Ca a déjà été fait !
Luc Dardenne : Ca a été fait, oui ! (éclats de rires) D’ailleurs mon frère a une belle histoire à ce propos !
Jean-Pierre Dardenne : J’étais avec quelqu’un à une terrasse ce matin, à parler, arrive quelqu’un d’autre qui demande qui j’étais. Et la première personne répond : "La Passion". (sourire) Et l’autre gars répond, "Merde alors, bravo c’était formidable" ! (éclats de rire des deux)

C’est comme si ce film était déjà fait, ce n’est plus la peine ! Pour ce film-ci, L’Enfant, vous retrouvez Jérémie Rénier presque dix ans après La Promesse. Ca a dû être l’occasion de voir comment il avait évolué pendant ces années, mais, peut-être, aussi de voir à travers lui comment vous aviez évolué ?
Jean-Pierre Dardenne : En tous cas, on ne l’a pas choisi pour voir s’il avait évolué ! On avait surtout un peu peur que toutes ses expériences l’aient un peu paralysé. Quand on l’a connu il était innocent en tant que comédien, donc on lui a volé des choses. Il a joué, mais des choses lui ont aussi échappé. C’est toujours le cas des grands acteurs, mais dans ces situations un peu plus puisqu’il y a une grande partie d’innocence. On était enthousiastes de retravailler avec lui, notre seule question c’était de savoir si lui avait gardé le même enthousiasme qu’à quatorze ans. Si le fait d’avoir fait beaucoup de films ne l’avait pas sécurisé. Est-ce qu’il était encore prêt à se laisser aller, à s’abandonner et à partir à l’aventure ou bien avait-il besoin de béquilles pour tenir la route ? Et puis, on était ravis. Pour nous c’était une nouvelle rencontre formidable avec Jérémie, qui a grandi, qui est un homme, un jeune homme et qui a un peu joué tout au long du film, puisqu’il est quasiment de tous les plans et qu’on a tourné dans la continuité, le rôle que jouait Olivier (Gourmet) dans La Promesse. Un peu le chef de troupe, celui qui donne le tempo et entraîne les autres dans son sillage, il a apporté ça en plus de ce qu’il a apporté à Bruno.

Justement, votre capacité à aller dénicher des acteurs inconnus, parfois des amateurs, pour les révéler au public de façon frappante, et c’est à nouveau le cas ici avec Déborah François qui incarne Sonia, est une richesse de votre cinéma, parce que vous arriver aussi à leur "voler" des choses, comme vous l’avez dit. Après, certaines carrières décollent, comme celles de Jérémie ou Emilie Dequenne, d’autres moins. Pensez-vous que certains acteurs, tel Lamberto Maggioranni du Le Voleur de Bicyclette, soit les acteurs d’un seul film ?
Luc Dardenne : Peut-être, mais il ne faut jamais parler trop vite. On ne peut jamais dire. Fabrizio Rongione (Ricquet dans "Rosetta", bandit raquetteur dans "L’Enfant"), il tourne, il a fait trois films en Italie, il tourne en ce moment je crois...
Jean-Pierre Dardenne : Il travaille beaucoup au théâtre aussi.
Luc Dardenne : Morgan Marine (Le Fils), a tourné dans un film français...

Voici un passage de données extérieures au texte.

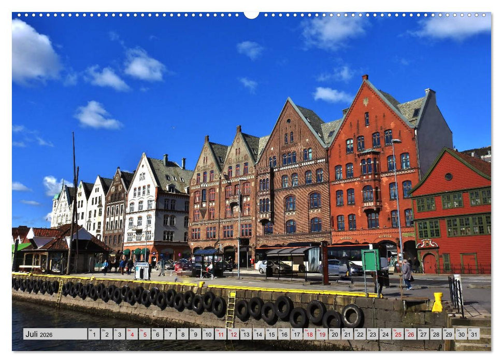Click Sunday 12 in the calendar row
503x363 pixels.
click(233, 334)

Folle Embellie de Dominique Cabrera…
Luc Dardenne : Et il tourne maintenant dans le nouveau film avec Richard Borhinger et est excellent, dixit le réalisateur. Donc, c’est difficile de dire qui ferait ou pas une longue carrière, qui sera formidable. On ne peut dire ça qu’à la fin, et heureusement d’ailleurs. Quand l’acteur à, disons, quarante, cinquante ans, on peut se demander "bon, qu’est-ce qu’il a fait ? ". Et encore on peut se révéler à cinquante ans, mais là on peut dire ce qu’il a fait, joué, interprété de façon objective. "Acteur d’un film", certains l’ont dit de Depardieu à l’époque des Valseuses, et il a prouvé le contraire et qu’il pouvait s’aventurer partout : chez Pialat il est formidable, chez Blier, chez Corneau…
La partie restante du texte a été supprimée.